Hinton, born in Britain, came to Canada in 1987 after holding teaching positions in the United States, to work as a computer science professor at the University of Toronto, and later became a Canadian citizen.

His research here was transformational.

His Toronto research group made major breakthroughs in deep learning that revolutionized speech recognition and object classification.

The ideas and research on deep neural networks emerging from the startup company he created with two of his graduate students was so exciting Google didn’t just recruit him, they bought the whole company in 2012 for $44 million.

Hinton then divided his time between the university and Google, and in 2016 he was named a Google vice president and engineering fellow running Google’s artificial intelligence lab in Toronto. He retired from teaching at the university and retained a professor emeritus status.

He was named a Companion of the Order of Canada in 2018 for being “the driving force behind the development of a new form of artificial intelligence.”
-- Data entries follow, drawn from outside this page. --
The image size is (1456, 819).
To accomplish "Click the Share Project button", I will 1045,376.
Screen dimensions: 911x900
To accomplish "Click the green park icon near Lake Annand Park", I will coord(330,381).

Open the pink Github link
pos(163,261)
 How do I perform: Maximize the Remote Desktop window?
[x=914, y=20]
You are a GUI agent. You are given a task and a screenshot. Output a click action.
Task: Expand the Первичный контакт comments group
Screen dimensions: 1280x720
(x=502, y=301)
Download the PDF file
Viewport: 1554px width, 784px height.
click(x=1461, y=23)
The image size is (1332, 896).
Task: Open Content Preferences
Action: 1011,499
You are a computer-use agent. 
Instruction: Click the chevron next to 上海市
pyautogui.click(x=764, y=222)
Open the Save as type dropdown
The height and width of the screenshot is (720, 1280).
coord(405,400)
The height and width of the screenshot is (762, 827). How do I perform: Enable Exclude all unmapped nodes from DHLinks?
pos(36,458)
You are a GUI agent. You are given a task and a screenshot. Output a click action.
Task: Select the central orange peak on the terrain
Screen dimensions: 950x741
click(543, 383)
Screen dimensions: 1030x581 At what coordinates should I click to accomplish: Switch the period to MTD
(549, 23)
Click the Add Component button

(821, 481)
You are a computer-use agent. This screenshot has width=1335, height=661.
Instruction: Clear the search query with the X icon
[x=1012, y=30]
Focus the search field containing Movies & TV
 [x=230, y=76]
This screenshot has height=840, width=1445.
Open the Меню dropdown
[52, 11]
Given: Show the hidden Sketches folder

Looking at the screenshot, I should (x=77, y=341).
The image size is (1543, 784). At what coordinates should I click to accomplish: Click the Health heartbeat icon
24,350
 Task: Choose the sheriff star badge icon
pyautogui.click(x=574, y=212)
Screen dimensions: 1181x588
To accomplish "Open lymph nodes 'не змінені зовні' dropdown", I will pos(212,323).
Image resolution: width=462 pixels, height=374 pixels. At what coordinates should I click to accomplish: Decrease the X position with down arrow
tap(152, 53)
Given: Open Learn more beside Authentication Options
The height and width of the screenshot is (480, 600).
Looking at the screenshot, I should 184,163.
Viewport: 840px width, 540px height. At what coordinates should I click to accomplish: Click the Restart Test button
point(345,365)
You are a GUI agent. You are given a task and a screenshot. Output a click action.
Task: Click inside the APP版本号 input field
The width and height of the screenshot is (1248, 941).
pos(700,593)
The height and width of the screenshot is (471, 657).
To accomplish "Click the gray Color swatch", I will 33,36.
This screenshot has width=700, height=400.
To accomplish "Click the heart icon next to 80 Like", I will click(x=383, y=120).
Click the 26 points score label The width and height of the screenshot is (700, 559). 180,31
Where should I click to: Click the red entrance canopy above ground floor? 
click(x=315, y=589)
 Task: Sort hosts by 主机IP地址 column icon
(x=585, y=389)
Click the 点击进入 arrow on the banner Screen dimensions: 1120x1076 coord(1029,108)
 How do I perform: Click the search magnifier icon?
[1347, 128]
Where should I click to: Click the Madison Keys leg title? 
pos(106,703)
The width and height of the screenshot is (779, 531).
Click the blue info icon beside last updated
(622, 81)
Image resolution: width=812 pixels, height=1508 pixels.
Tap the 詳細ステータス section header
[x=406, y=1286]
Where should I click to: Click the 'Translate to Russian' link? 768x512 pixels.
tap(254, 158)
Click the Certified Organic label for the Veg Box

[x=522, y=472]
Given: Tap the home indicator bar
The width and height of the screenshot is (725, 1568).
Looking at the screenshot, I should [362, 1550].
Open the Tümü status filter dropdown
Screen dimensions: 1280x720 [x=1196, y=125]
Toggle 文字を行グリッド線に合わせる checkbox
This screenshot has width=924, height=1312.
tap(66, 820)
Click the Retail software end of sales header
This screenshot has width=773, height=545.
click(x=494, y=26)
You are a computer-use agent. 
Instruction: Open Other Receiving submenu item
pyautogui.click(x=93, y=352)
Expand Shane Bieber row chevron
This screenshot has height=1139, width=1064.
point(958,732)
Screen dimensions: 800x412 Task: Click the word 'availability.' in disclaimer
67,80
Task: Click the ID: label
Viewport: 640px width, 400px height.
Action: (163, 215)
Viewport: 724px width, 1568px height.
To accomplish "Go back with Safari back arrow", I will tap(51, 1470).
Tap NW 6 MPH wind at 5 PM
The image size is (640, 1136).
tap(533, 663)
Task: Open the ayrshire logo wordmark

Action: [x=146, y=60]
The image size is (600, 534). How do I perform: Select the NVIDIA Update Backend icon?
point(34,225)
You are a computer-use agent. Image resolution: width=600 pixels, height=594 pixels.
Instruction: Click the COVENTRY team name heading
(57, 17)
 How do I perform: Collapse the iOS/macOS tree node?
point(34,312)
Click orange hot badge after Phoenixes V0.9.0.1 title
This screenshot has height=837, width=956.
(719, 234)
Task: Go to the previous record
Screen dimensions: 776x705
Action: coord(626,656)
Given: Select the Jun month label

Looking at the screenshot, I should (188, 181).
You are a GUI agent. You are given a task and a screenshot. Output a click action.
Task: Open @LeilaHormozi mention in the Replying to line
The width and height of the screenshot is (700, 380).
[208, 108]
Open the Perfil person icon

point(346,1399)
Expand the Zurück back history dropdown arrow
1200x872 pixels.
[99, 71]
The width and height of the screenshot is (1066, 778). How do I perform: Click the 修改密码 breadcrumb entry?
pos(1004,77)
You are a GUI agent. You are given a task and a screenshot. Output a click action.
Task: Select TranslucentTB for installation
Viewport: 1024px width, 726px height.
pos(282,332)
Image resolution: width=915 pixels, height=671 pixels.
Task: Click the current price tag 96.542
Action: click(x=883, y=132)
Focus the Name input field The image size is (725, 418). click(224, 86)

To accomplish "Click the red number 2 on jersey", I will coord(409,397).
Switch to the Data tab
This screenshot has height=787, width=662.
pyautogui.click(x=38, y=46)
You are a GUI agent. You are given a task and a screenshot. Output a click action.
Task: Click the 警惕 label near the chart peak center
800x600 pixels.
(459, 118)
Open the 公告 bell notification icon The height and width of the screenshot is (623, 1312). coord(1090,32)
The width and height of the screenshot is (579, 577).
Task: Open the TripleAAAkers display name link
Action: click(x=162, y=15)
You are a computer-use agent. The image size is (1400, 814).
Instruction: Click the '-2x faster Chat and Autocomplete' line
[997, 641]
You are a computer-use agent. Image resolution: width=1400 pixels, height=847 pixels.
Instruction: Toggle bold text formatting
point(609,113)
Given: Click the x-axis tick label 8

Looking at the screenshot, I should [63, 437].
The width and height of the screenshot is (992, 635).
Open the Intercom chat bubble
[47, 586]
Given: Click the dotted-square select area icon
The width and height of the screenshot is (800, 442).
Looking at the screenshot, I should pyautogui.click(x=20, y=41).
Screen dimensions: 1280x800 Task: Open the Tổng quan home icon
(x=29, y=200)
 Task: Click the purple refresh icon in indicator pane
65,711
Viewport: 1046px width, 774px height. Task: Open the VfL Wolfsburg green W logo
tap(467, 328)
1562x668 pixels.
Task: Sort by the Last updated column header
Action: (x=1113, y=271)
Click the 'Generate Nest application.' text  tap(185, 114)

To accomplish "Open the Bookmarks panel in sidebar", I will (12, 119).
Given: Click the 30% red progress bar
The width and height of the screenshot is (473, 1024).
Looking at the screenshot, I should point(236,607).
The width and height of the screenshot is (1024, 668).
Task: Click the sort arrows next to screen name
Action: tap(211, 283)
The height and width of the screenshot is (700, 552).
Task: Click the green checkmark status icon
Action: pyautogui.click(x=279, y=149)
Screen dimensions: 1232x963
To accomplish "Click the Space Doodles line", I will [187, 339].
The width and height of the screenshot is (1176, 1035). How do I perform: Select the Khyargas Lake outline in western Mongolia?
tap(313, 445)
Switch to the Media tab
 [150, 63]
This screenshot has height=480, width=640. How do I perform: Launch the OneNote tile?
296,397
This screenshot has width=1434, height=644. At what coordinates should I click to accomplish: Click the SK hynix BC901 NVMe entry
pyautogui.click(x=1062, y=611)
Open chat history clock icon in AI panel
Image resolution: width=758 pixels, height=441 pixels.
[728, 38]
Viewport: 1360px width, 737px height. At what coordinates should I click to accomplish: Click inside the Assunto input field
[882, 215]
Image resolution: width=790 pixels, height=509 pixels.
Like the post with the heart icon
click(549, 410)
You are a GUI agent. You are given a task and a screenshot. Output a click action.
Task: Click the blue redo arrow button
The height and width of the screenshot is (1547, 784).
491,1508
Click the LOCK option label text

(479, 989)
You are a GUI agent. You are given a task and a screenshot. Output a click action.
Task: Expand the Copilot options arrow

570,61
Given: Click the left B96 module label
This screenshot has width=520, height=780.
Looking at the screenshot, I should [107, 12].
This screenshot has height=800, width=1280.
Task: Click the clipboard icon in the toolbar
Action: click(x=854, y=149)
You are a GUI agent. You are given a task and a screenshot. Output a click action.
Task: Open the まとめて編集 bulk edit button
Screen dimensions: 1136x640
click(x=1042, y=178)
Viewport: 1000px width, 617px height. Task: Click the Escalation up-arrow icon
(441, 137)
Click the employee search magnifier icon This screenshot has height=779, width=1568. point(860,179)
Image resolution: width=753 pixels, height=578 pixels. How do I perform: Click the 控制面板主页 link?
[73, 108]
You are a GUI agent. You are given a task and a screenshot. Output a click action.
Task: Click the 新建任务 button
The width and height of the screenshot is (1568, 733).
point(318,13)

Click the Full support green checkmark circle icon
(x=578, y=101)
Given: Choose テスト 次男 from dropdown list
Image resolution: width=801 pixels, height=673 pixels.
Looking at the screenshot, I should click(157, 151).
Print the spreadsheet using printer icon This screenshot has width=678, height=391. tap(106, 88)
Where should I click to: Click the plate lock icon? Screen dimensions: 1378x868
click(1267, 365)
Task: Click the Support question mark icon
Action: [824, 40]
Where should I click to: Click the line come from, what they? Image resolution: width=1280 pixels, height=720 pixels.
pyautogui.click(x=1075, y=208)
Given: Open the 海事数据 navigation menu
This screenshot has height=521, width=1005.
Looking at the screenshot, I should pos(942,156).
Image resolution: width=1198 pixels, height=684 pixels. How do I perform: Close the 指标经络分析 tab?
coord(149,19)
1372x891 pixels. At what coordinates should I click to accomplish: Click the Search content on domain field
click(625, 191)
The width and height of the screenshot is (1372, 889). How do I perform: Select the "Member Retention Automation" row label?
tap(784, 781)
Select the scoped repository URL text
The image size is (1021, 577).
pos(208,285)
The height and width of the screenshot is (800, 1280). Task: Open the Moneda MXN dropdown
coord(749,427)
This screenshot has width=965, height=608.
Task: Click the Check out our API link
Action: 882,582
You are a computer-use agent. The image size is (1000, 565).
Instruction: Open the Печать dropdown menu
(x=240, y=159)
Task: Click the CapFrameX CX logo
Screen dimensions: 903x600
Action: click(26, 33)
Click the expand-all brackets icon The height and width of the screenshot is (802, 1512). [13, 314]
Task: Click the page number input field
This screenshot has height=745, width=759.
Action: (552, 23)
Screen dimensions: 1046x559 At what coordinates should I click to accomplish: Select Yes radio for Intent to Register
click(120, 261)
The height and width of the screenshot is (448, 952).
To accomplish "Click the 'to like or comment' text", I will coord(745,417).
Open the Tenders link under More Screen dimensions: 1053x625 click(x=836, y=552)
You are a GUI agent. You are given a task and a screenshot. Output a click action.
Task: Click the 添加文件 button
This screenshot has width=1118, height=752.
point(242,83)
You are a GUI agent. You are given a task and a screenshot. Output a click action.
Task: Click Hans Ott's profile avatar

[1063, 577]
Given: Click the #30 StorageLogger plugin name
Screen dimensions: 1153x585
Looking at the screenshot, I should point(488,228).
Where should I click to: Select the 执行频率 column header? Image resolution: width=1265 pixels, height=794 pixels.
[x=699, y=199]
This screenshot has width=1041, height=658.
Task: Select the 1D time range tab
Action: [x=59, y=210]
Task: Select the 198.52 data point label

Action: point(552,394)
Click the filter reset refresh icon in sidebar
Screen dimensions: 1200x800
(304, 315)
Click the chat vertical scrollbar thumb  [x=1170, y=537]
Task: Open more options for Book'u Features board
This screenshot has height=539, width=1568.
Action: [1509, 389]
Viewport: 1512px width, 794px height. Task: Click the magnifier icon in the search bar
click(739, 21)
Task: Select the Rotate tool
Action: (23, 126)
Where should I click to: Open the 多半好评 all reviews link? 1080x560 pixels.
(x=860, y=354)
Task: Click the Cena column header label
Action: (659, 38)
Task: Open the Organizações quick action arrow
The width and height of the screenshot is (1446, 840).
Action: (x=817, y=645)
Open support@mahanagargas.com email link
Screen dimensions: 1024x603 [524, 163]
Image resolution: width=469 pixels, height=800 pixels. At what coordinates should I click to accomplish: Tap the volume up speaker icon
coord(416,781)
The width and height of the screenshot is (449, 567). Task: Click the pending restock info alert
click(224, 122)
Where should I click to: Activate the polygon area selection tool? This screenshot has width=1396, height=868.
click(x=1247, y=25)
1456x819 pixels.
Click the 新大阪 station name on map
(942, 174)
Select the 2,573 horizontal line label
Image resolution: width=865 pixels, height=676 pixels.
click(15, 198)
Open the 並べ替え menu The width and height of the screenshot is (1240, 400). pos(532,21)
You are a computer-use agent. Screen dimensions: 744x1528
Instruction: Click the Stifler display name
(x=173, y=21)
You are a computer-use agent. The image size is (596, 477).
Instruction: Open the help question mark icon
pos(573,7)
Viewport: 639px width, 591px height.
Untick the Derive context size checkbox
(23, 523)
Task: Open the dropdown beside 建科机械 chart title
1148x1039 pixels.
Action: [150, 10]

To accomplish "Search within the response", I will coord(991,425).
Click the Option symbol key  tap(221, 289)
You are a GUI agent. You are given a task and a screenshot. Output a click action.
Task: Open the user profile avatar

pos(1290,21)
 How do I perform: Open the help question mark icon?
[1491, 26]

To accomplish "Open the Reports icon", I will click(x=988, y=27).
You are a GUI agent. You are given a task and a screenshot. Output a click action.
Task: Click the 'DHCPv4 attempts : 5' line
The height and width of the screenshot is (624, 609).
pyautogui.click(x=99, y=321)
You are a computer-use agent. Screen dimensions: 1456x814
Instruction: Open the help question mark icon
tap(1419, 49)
His pioneering and influential work in A.I. was honoured in 2019 when he won the A.M. Turing Award, dubbed the Nobel Prize of computing, alongside two collaborators, Yann LeCun, of Facebook and New York University, and Yoshua Bengio, of Université de Montréal.    Hinton complained on Twitter that the piece in The New York Times made it seem he was attacking his former employer, Google.

“Cade Metz implies that I left Google so that I could criticize Google. Actually, I left so that I could talk about the dangers of AI without considering how this impacts Google. Google has acted very responsibly,” he said in a tweet.

Google’s chief scientist, Jeff Dean, confirmed Hinton’s departure, praising Hinton’s “foundational breakthroughs” in A.I. and his contributions to Google.

Dean said in his statement that Google is committed to responsible A.I. development and is continually learning to understand emerging risks.